Oggi i tempi sono mutati, la gente legge meno e Internet ha cambiato l’approccio al testo scritto. «Sono lontani gli anni del milione di copie», commenta don Rizzolo, «ma le 200mila vendute oggi ci raccontano dello zoccolo duro di lettori che nelle nostre pagine trovano un confronto franco e aperto»: una caratteristica che tutti i direttori hanno portato avanti nella rubrica 'Colloqui col Padre», cuore pulsante di Famiglia Cristiana fin dai tempi di don Giuseppe Zilli, il giornalista che diede in tutti i sensi la grande svolta traghettando il periodico fuori dall’artigianalità e chiamando a lavorare le maggiori firme, anche di laici, perché «un perfetto apostolo deve anche essere un perfetto professionista ». Da 65 anni nel 'Colloquio con il Padre' i direttori – dopo don Zilli arrivò don Leonardo Zega, poi don Antonio Sciortino, e oggi don Rizzolo – hanno risposto alle lettere ognuno con il proprio stile, in un mondo in continua evoluzione. Il Sessantotto pose sul tavolo questioni come il divorzio, l’aborto, la contraccezione, il terrorismo: altro che galateo e buona creanza... Le domande erano incalzanti e la Chiesa doveva dare risposte. «Don Zilli passava le notti a riscrivere le risposte, le ripensava profondamente», ricorda don Rizzolo. Gli bastava una riga. Memorabile la risposta nel 1976 a una ragazza madre abbandonata dal fidanzato e 'decisa' ad abortire (ma perché gli aveva scritto, allora?): «Lo faccia, questo bambino, e me lo porti». Un anno dopo in redazione a Milano si presentarono insieme, la mamma e il bambino nato grazie a una frase lapidaria.

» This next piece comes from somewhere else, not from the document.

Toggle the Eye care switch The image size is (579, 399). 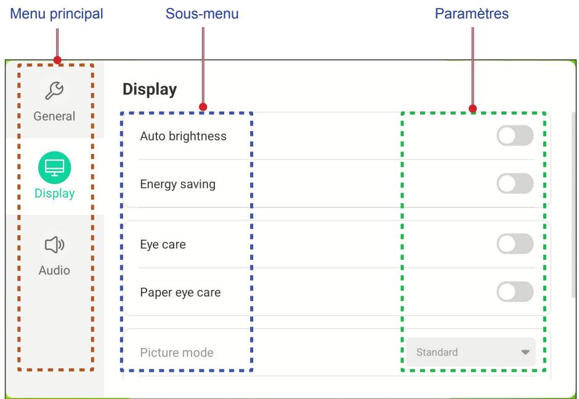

La Famiglia Cristiana che conosciamo è quella ormai dei reportage dai fronti di tutto il mondo, delle battaglie sociali, ma anche degli allegati che hanno fatto storia (La Grande Bibbia commentata da Gianfranco Ravasi o la Divina Commedia illustrata dai fratelli Nino e Silvio Gregori). Oggi le dodici gloriose paginette sono diventate un giornale online che viaggia nel web e sui social, «ma che non dimentica lo spirito degli esordi – conclude don Rizzolo –, cioè lo sforzo di mettere un po’ di Cielo nelle cose di ogni giorno: i nuovi mezzi non fanno paura, semplicemente consentono che la salvezza di Gesù arrivi a tutti».